Всё кончилось, когда англичане осмелились пригласить барона на обед. Это ему страшно не понравилось, он отказался от обеда и стал манкировать спевки. А потом, под видом отъезда в летнюю резиденцию, отказался от контактов с ними вовсе. Вероятно, так подсказывал ему английский опыт. Бомбей не оправдал надежд Гейкинга, и скоро он, как только барон Унгерн-Штернберг освободил место генерального консула в Лондоне, попросился обратно в свою любимую Англию. Но мы не прощаемся с ним и скоро встретимся на страницах этой книги.

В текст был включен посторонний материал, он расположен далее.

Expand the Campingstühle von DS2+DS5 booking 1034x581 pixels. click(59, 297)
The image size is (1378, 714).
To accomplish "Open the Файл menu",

После А. А. Гейкинга в Калькутте появился Б. К. Арсеньев[111], исполнявший некоторое время в Пекине обязанности временного поверенного в делах. По прибытии в Пекин посланника Коростовца у Арсеньева начались проблемы: он никак не мог ужиться с новым посланником и был вынужден просить перевести его в любую другую страну. Сын известного академика К. К. Арсеньева и брат любимого царём флигель-адъютанта Е. К Арсеньева, генконсул Арсеньев быстро разочаровался и в «прелестях» Индии, и у него, как пишет Л. X. Ревелиотти, началось «томление», то есть тоска по родине. (Чем может кончиться подобное «томление», мы увидели на примере Богданова, покончившего с собой в США.) Теперь Арсеньев всеми фибрами своей души стремился вырваться из Индии и в большой спешке удалился пока в отпуск[112], переложив все свои обязанности на только что прибывшего из Египта вице-консула Леонида X. Ревелиотти.
— Мы обречены здесь на почтительное созерцание и редкие встречи с напыщенным англичанином, именующимся вице-королём и мнящим себя полубожеством, — заявил он Ревелиотти при первой же встрече.
С вице-королём Индии лордом Хардингом Ревелиотти удалось установить нормальные рабочие отношения. Правда, это было уже время, когда напряжённость в отношениях между обеими странами после заключения Россией известного соглашения с Англией по разграничению сфер влияния в Персии в значительной мере спала. К тому же супруга вице-консула Ильда Ливиевна привезла леди Хардинг письмо от её сестры, так что Ревелиотти сразу стали у Хардингов «персона грата».
Существует правило всех времён и социальных пертурбаций: обстановка в загранпредставительстве, как правило, становится тем «экзотичней», чем дальше оно располагается от своей столицы. Это правило можно было применить и по отношению к генеральному консульству в Индии. Его «достопримечательностью» являлось то, что драгоман Н. 3. Бравин имел конгай — то есть сожительницу из числа местных гражданок. Посреди генконсульского двора бил фонтан, в котором конгай Бравина вместе с индийскими слугами осуществляла свои омовения. Арсеньев, перепоручивший почти всю канцелярию Бравину, зависел от него, а потому разрешил конгай официально поселиться на территории генконсульства. Чисто консульскими делами занимался почётный вице-консул В. Г. Алигенов, «весьма спортивный бурят и милейший человек», представитель московской чайной фирмы «Губкин и Кузнецов». Пока генконсул сибаритствовал и «почтительно созерцал» вице-короля Индии, драгоман исправно писал на него в Центр доносы.